▶ [文書の抜粋]
==*==

振り上げた拳と尖閣諸島と金門島
こじれる尖閣諸島問題。
閣僚級交流停止、万博への学生招待中止、
訪日自粛要請、SMAP公演の募集中止。
北京政府はこの騒動をどこで収めようとしているのだろう。
端緒になった漁船と巡視船の衝突は
北京が意図した事じゃなかったかも知れない。
しかし尖閣諸島周辺の日本領海内には100隻以上の船が
違法操業をしているのが常態化していたという。
いずれ、こういう事件が起きる事は予想されていた。
それなら、もう確信犯じゃないか。
北京だって、この騒動を押し通すのは無理がある、
と思っているんじゃないかなあ。
いかに軟弱な民主党政権も、この問題で引く事はない。
それだってわかっているのだ。
でも、ガス田や海軍進出の問題もあるから
とりあえず、拳を振り上げておこう。
なあに、ニッポンは代表選で、わたわたしているし、
なによりニッポンの裁判所は甘いから
シーシェパードの船長と同じで、
有罪になっても、執行猶予がついて国外追放だ。
船長が帰ってきたら、凱旋将軍のような扱いはせず
小金をつかませて黙らせてしまおう。
といったストーリーを考えていたような気がする。
シーシェパードの、あのハゲの船長の名前なんて
もうみんな覚えていないでしょう。
裁判ではしおらしくしてたけど
やっぱり捕鯨船は妨害するよ。
中国としては、だから、
文句なんて、言える時にいっといたほうがいいんだ。
くらいに思っているんじゃないか。
でも、おそらく北京にとって意外だったのは
日中の世論が過剰に反応した事。
反日デモ、くらいは予想していただろう。
Googleだって閉め出した国だ。
ネット世論なんて北京が操縦していると思っていただろうが
いまの過激な反応は予想外じゃなかったか?
しかも まずい事に、いま万博やってんじゃん。
田舎の日本人学校への投石くらいだったらいいけど、
万博会場で中国の『愛国者』と
日本人と喧嘩を起こしたりされたらかなわない。
日本の反応も意外だったろう。
まさか、連日トップニュースで扱われるとは
思っていなかったんじゃないか?

==*==

▶ [提供項目]
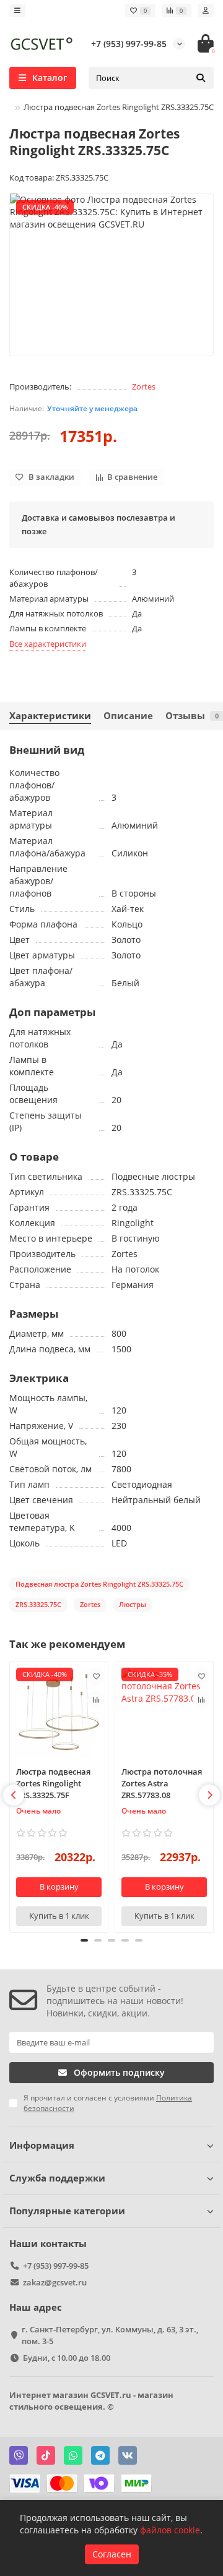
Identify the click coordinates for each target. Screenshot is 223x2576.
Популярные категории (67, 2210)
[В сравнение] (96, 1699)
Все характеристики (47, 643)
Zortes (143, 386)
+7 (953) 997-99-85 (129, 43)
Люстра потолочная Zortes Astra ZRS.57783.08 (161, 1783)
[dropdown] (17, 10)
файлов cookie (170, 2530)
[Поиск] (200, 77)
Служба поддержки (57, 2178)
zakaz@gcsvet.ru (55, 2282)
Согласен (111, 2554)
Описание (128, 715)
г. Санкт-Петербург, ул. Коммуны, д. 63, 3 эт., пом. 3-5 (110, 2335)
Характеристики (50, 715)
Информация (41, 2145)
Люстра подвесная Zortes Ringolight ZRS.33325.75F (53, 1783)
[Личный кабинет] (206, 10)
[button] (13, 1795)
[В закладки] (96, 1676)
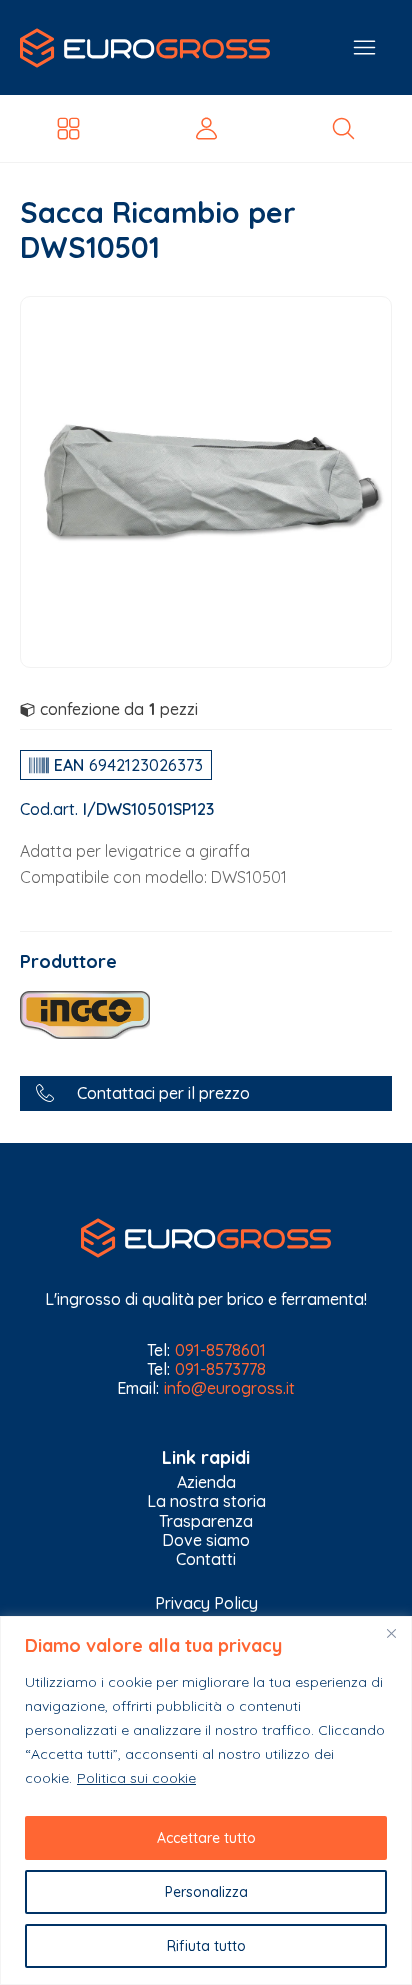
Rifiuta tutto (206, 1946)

==*==

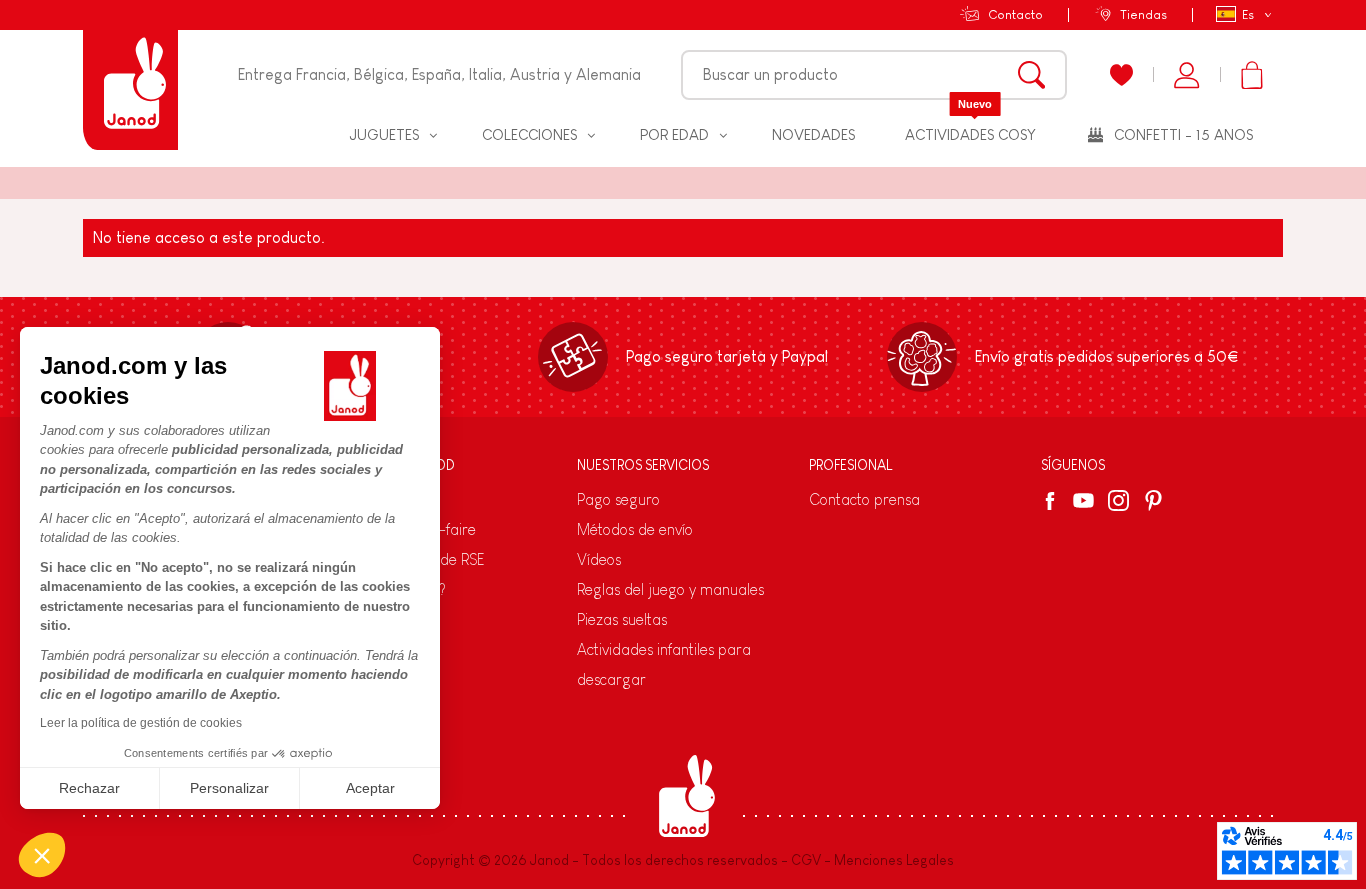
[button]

==*==

▶ [作業内容]
尖閣諸島をめぐる文章の「でも、おそらく北京にとって意外だったのは」から「思っていなかったんじゃないか?」まで(両端を含む)を、「万博」を「博覧会」に置き換えて書き直してください。

▶ [解答]
でも、おそらく北京にとって意外だったのは
日中の世論が過剰に反応した事。
反日デモ、くらいは予想していただろう。
Googleだって閉め出した国だ。
ネット世論なんて北京が操縦していると思っていただろうが
いまの過激な反応は予想外じゃなかったか?
しかも まずい事に、いま博覧会やってんじゃん。
田舎の日本人学校への投石くらいだったらいいけど、
博覧会会場で中国の『愛国者』と
日本人と喧嘩を起こしたりされたらかなわない。
日本の反応も意外だったろう。
まさか、連日トップニュースで扱われるとは
思っていなかったんじゃないか?